-- DIRECTIONS --
Report how many lines of the items below contain the word "screenshot", giving only the number.

--------

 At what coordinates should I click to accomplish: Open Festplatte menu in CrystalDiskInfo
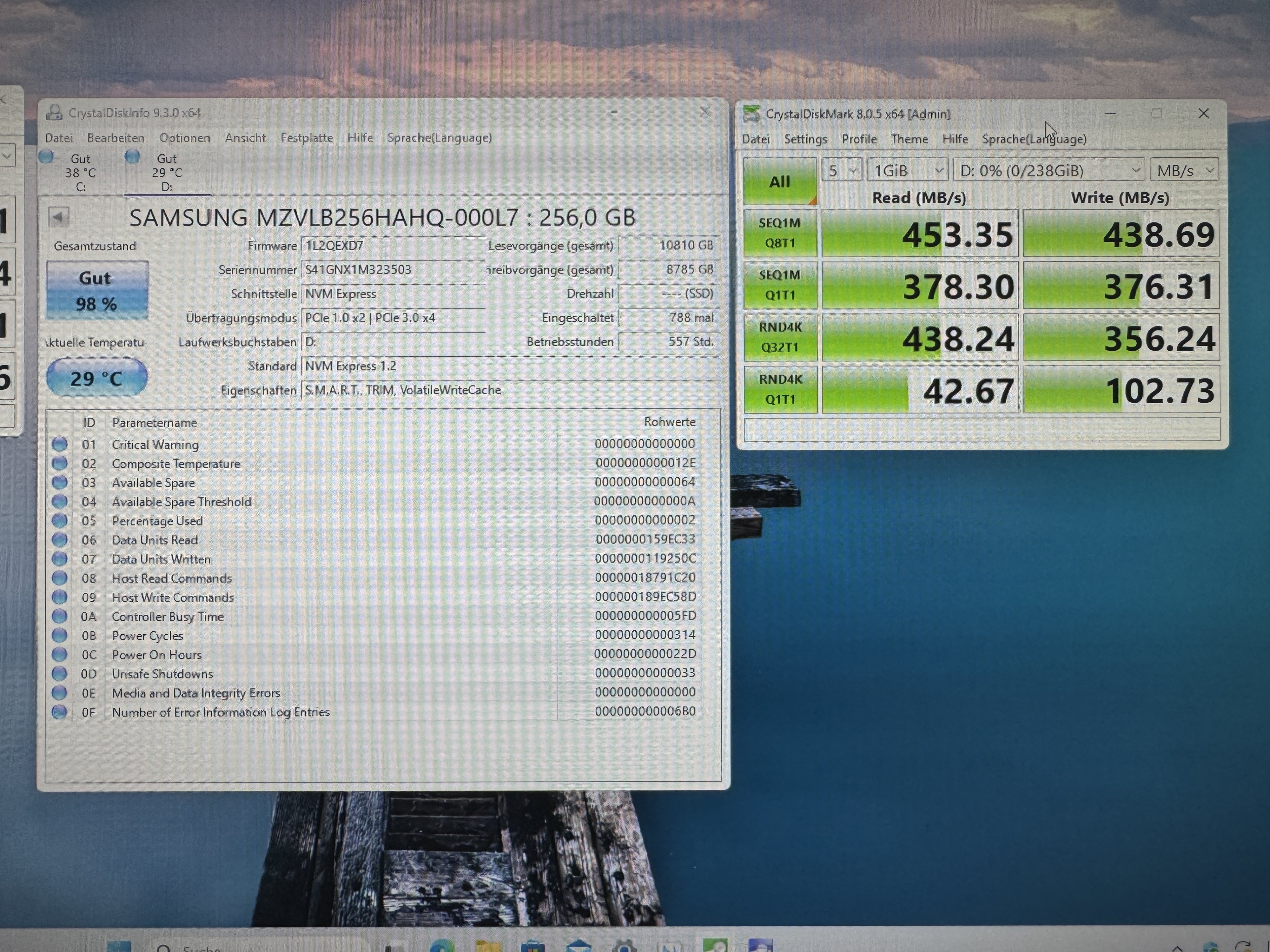click(307, 138)
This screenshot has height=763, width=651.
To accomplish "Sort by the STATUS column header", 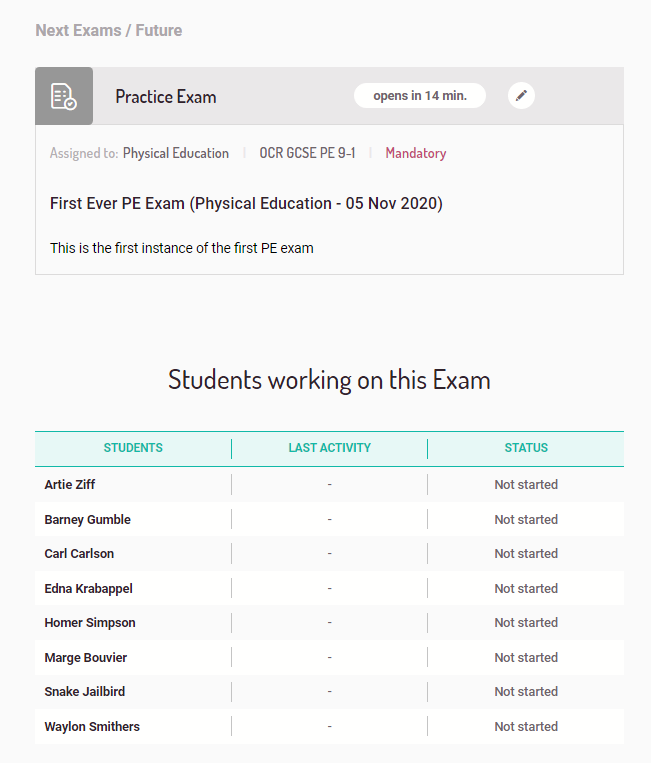I will click(x=526, y=448).
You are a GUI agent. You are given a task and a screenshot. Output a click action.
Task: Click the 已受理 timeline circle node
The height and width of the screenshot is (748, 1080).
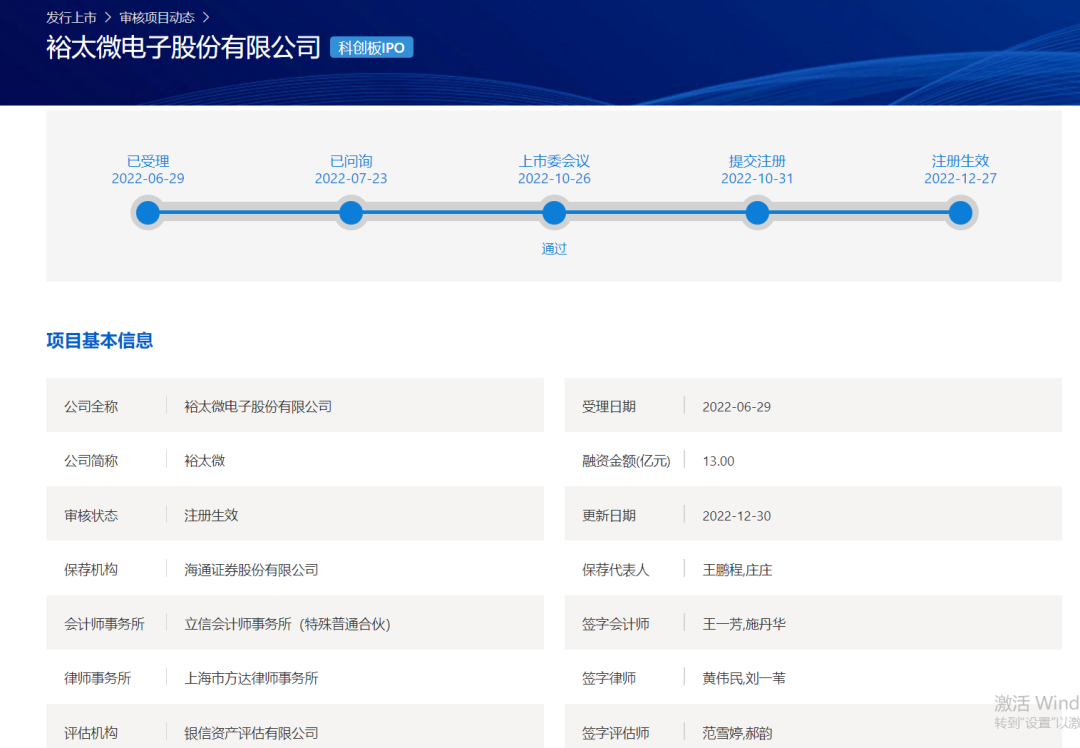coord(148,213)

--------

-- RESULT FOR THIS TASK --
3